I talked about cycling with everyone who would listen. My good friends NS and SP suggested that I do a triathlon. Me? A triathlon? I had seen Ironman on TV - triathlon was serious. Plus, I hate the water. I'm scared of the ocean, and I hadn't been in a swimming pool in 20 years - and I was only 28 years old.
So I thought about it. I couldn't swim. I liked to cycle, but was far from being competitive. I couldn't run a mile without wheezing - and I cursed every step along the way. As a geek at heart I have always admired NASA and the Apollo moon missions. I thought back to a speech John F. Kennedy gave that launched the space program in 1962:
"We choose to go to the Moon in this decade and do the other things, not because they are easy - but because they are hard! Because that challenge is one we are willing to accept, one we are unwilling to postpone and one we intend to win!"I had no ability - no talent as a triathlete. And that thought clinched it. I chose to become a triathlete not because it was easy - but because it was hard. It was ludicrous. I signed up for Wildflower and didn't tell anyone other than NS and SP - because it was so ridiculous an idea that everyone would laugh at me. And I secretly thought I wouldn't be able to do it. I had moved cities three times since the last time I did anything athletic. None of my current friends would have believed that I was training for a triathlon. Even NS and SP whom I had known for over 10 years had never imagined me as an athlete, and were shocked when I told them I had played basketball.

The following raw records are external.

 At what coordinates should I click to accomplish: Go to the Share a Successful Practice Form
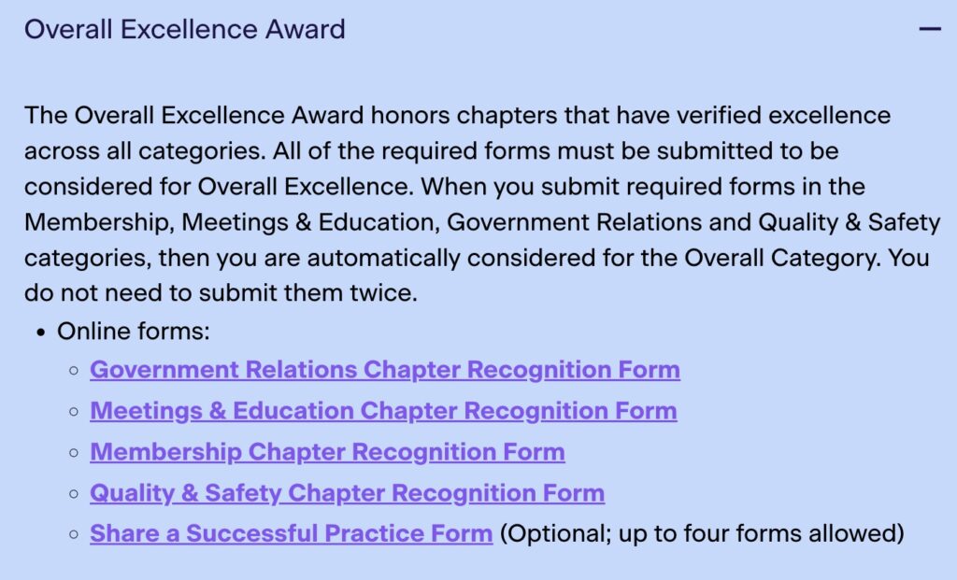pos(291,534)
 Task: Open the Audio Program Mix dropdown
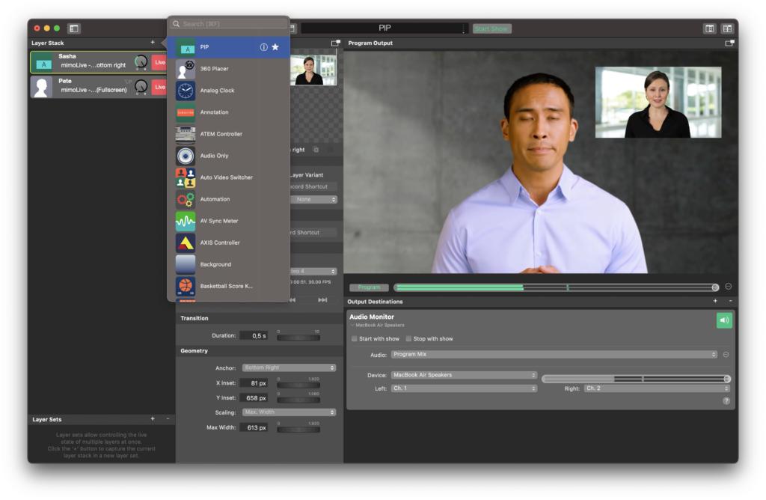coord(554,355)
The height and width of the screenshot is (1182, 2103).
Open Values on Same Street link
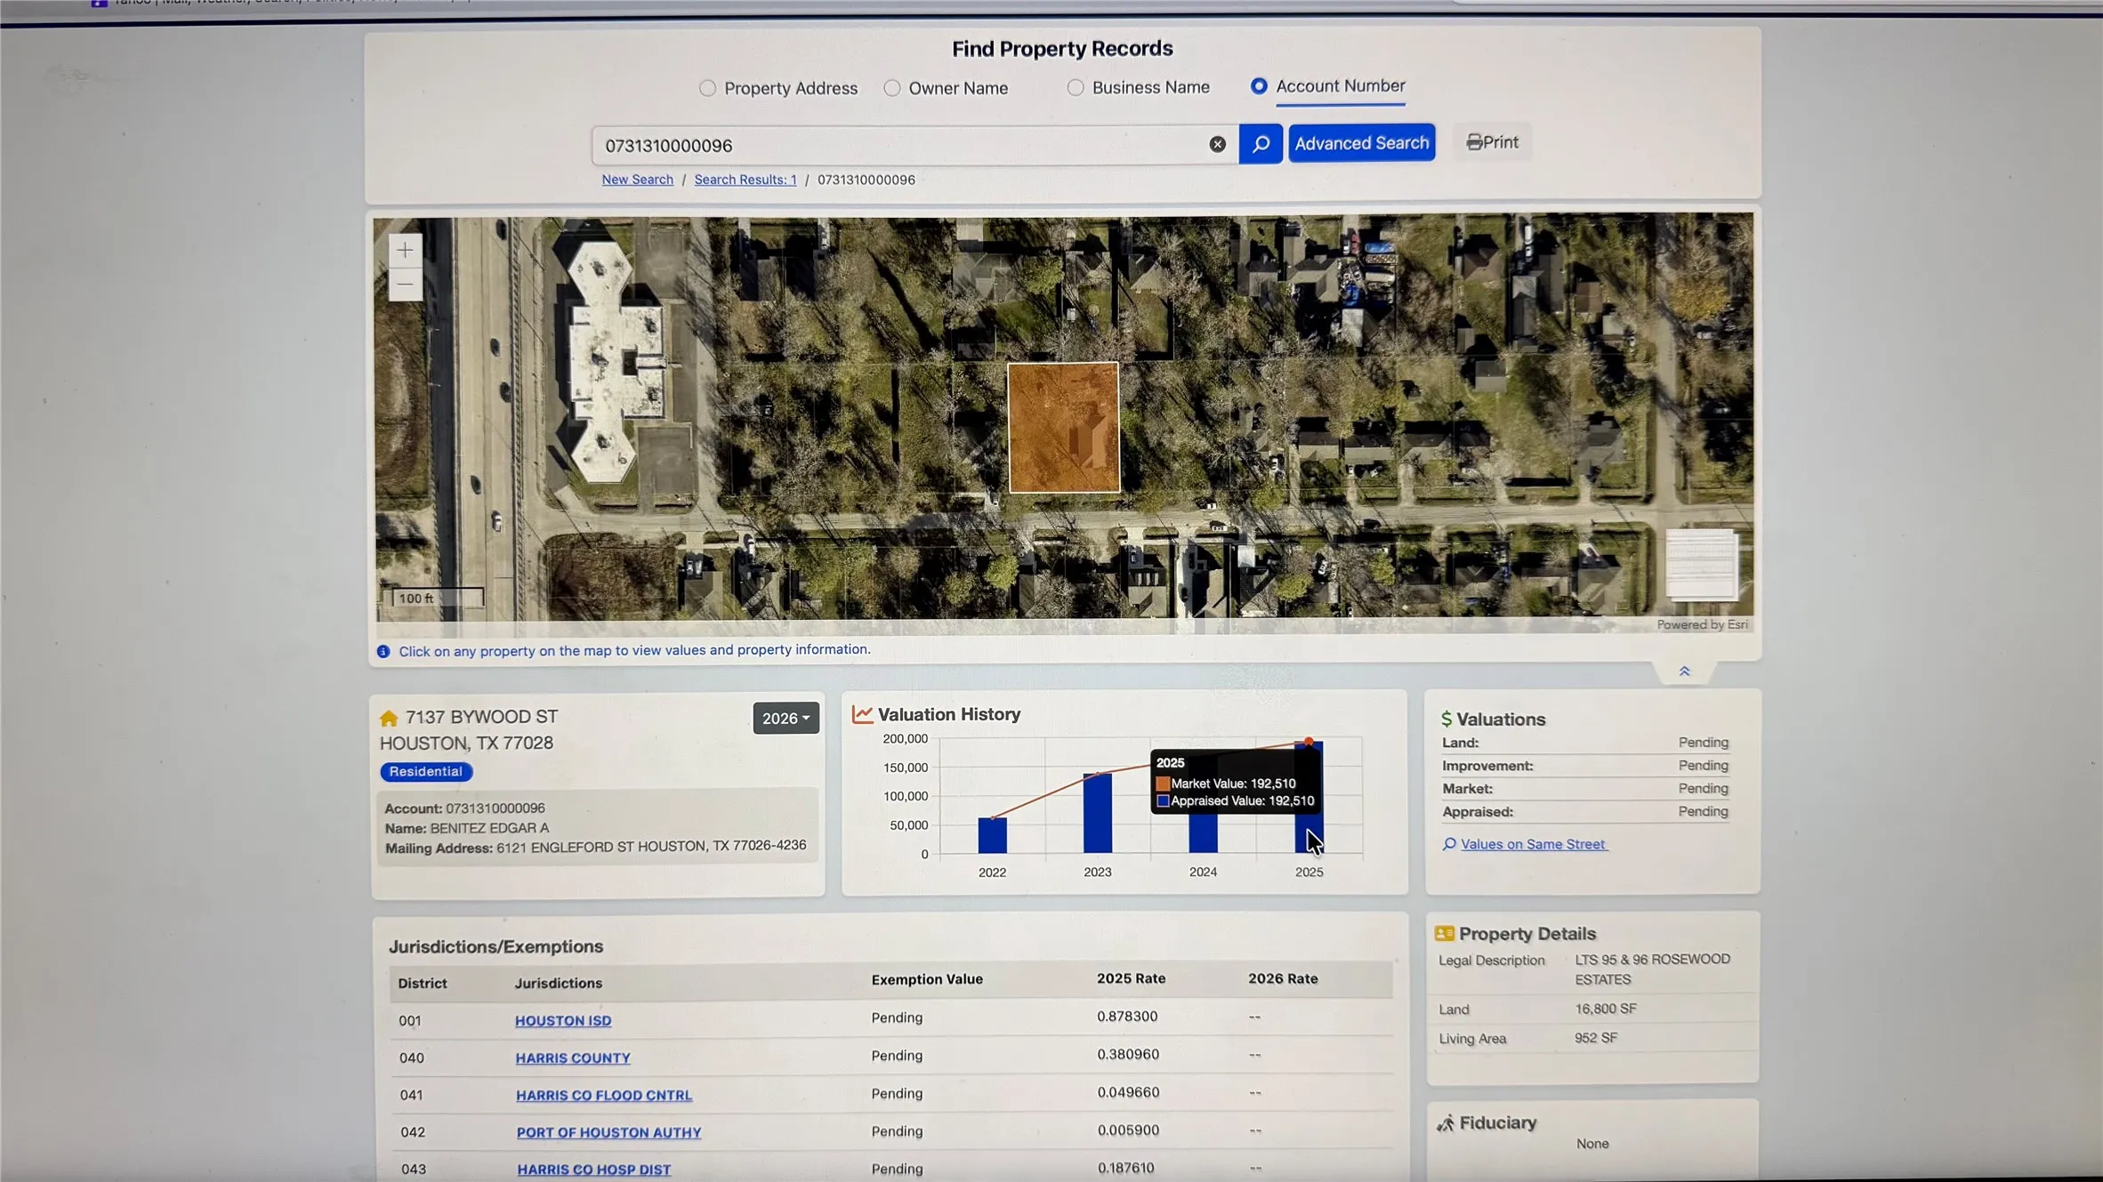(1533, 844)
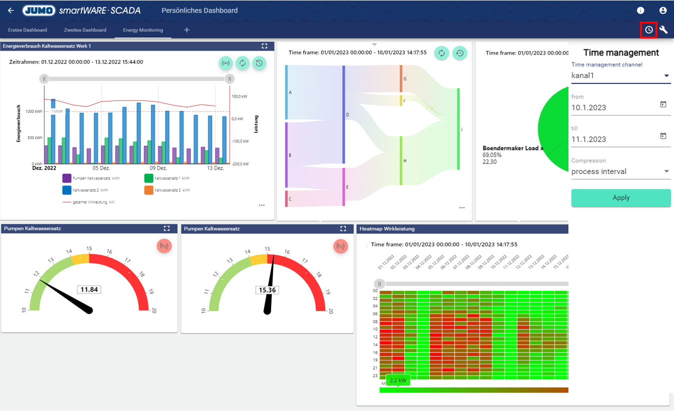Toggle live connection on first Pumpen gauge
Image resolution: width=674 pixels, height=411 pixels.
(164, 246)
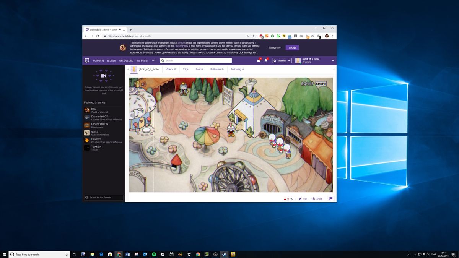
Task: Open the chat bubble icon at bottom right
Action: pos(331,198)
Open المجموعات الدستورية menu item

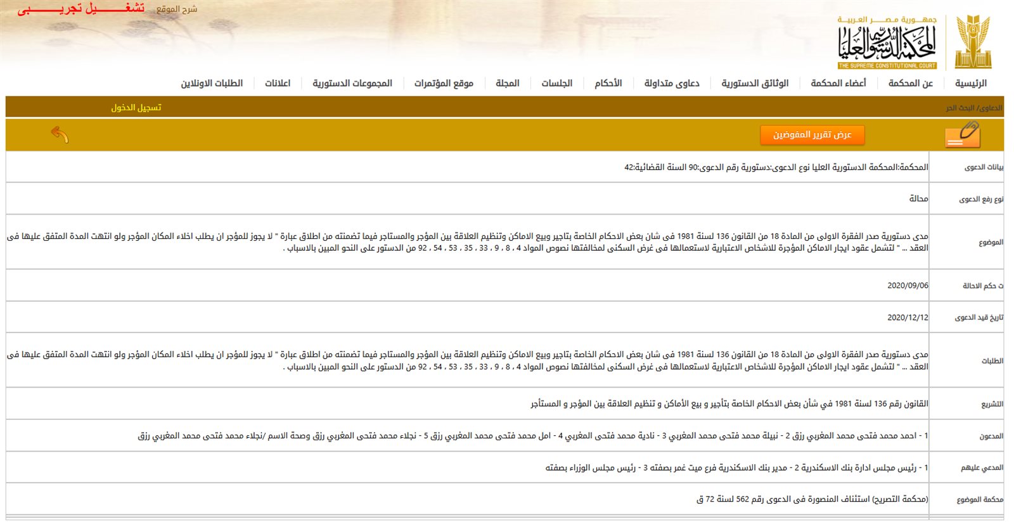coord(352,84)
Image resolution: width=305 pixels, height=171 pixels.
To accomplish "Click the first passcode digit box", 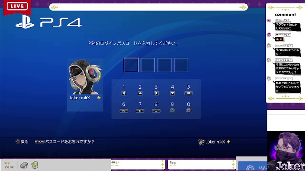I will (131, 65).
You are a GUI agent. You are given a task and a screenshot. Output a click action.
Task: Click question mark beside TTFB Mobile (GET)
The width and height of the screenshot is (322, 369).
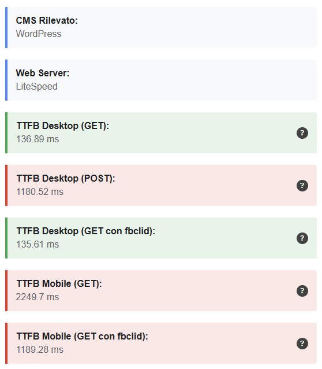[302, 291]

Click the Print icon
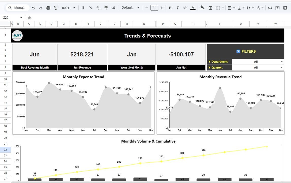click(x=48, y=8)
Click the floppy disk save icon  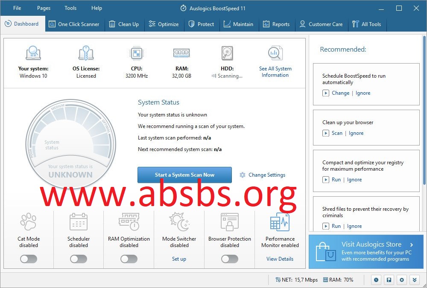coord(389,280)

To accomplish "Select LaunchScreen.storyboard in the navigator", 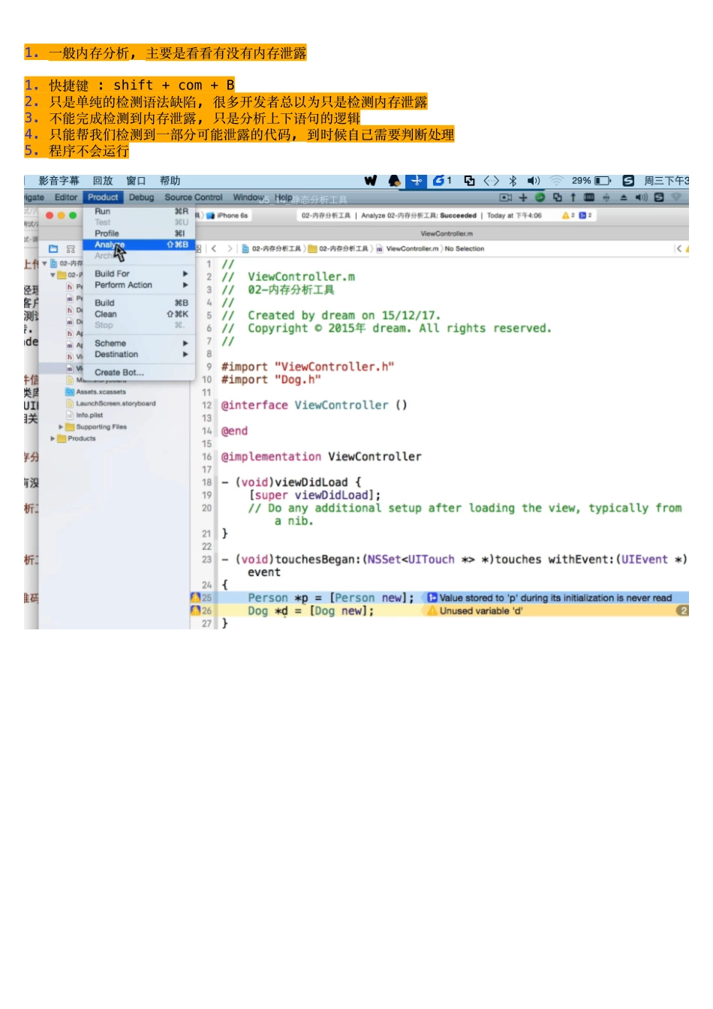I will 116,404.
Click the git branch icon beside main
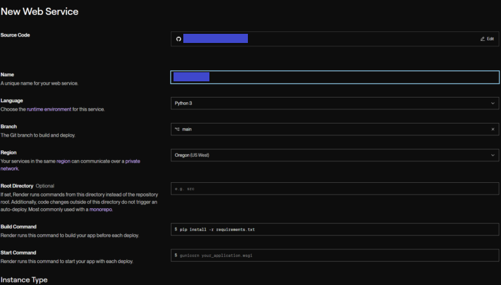 tap(177, 129)
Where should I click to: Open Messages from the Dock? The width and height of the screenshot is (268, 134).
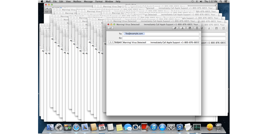tap(128, 127)
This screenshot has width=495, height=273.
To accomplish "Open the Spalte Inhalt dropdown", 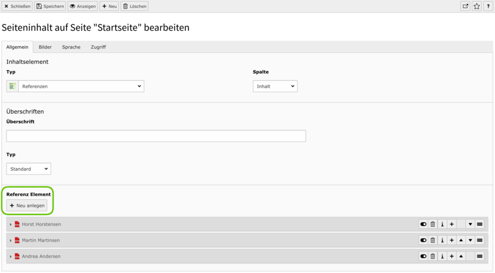I will tap(275, 86).
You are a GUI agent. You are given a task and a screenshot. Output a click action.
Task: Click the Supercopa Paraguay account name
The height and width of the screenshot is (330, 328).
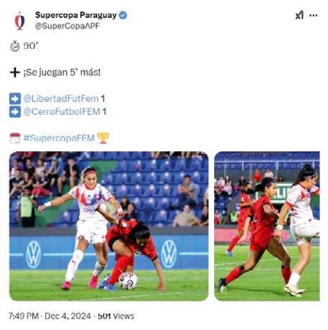pos(76,15)
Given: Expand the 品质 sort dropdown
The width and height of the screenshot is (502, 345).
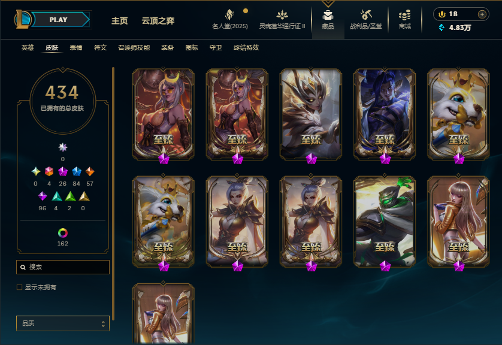Looking at the screenshot, I should pyautogui.click(x=63, y=323).
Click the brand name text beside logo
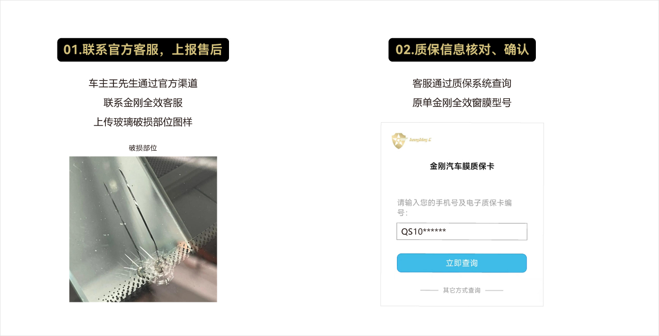659x336 pixels. tap(420, 139)
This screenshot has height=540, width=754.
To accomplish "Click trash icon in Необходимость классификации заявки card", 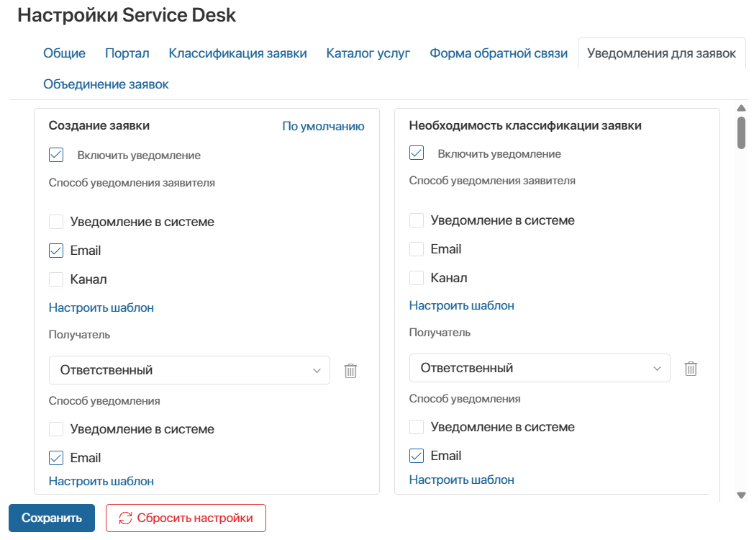I will (691, 368).
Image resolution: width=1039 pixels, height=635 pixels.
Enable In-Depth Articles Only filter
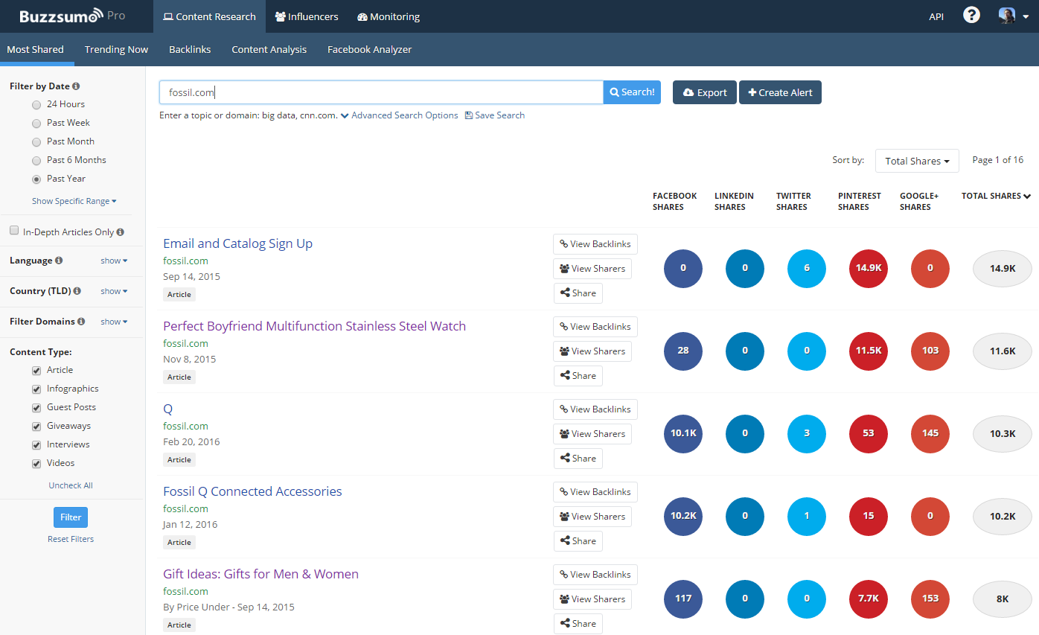pyautogui.click(x=13, y=231)
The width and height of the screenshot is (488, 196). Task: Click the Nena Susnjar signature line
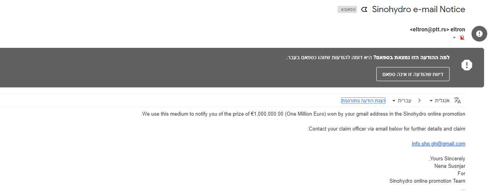(450, 166)
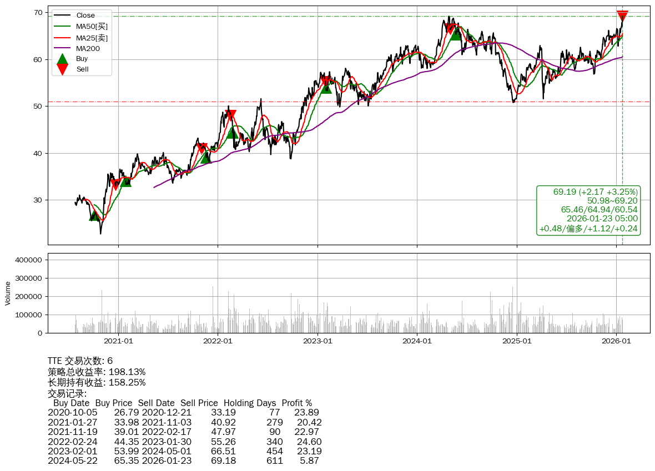Click the latest Sell marker at chart top-right
The height and width of the screenshot is (471, 655).
tap(622, 16)
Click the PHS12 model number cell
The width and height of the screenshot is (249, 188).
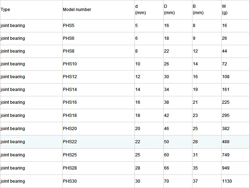70,77
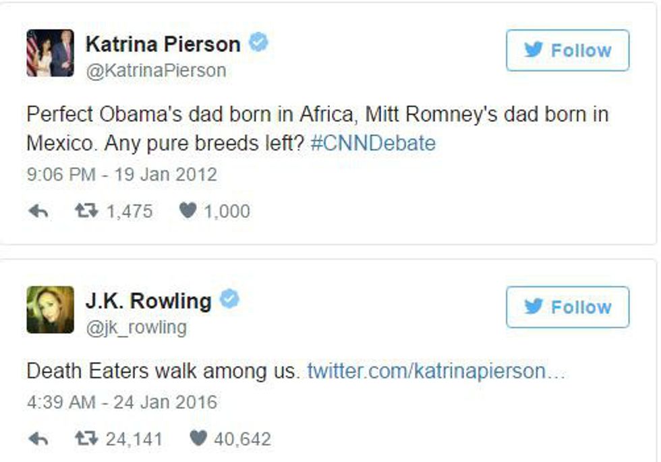The image size is (661, 462).
Task: Click the Katrina Pierson display name
Action: [163, 45]
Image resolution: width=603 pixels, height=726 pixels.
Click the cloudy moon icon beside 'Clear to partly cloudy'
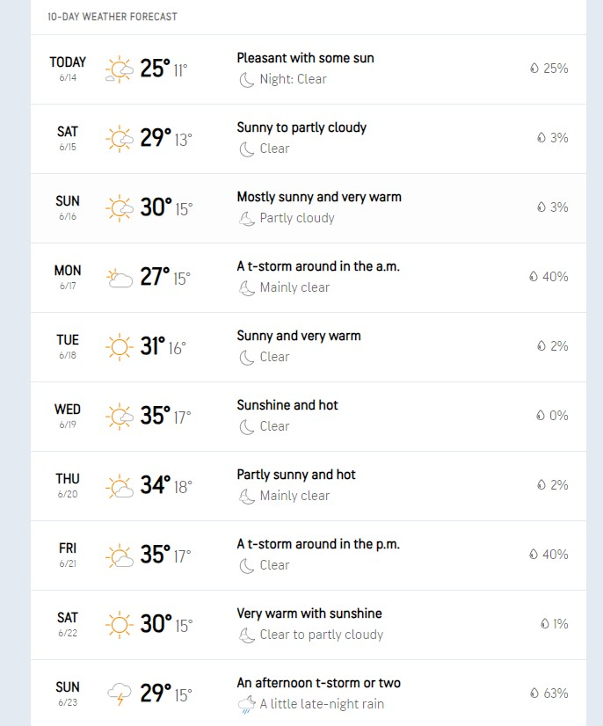click(x=247, y=635)
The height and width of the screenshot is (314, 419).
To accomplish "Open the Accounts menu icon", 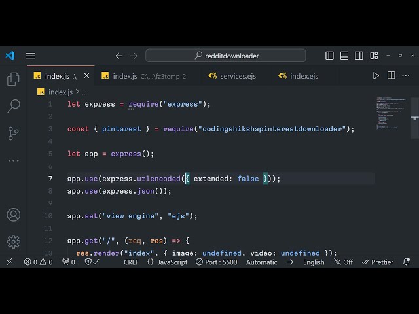I will coord(13,215).
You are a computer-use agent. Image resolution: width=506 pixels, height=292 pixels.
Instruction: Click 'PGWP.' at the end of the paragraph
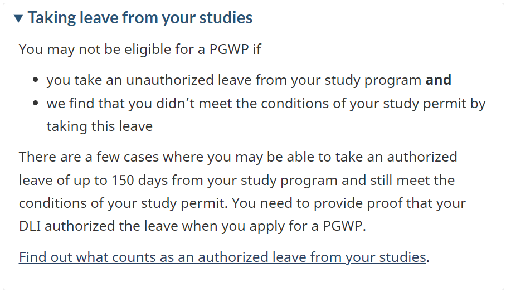[x=344, y=226]
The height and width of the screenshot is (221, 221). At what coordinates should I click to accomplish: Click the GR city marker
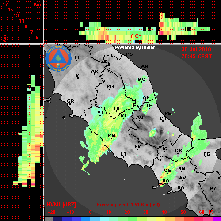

I learned to swim. I became a cyclist. I survived my running. I raced Wildflower and kicked ass. I discovered ocean swimming. I lost 40 pounds. I became an Ironman. I lived one more piece of my dream.
That's why I race. Because my life is my own. To prove I'm not bound by the restrictions and stereotypes of my career. That I choose the person I will be tomorrow. To push myself beyond the limits I once believed I had. To prove that I can do anything I choose. That I don't fit in a box.
Go ahead, try to box me in. I dare you.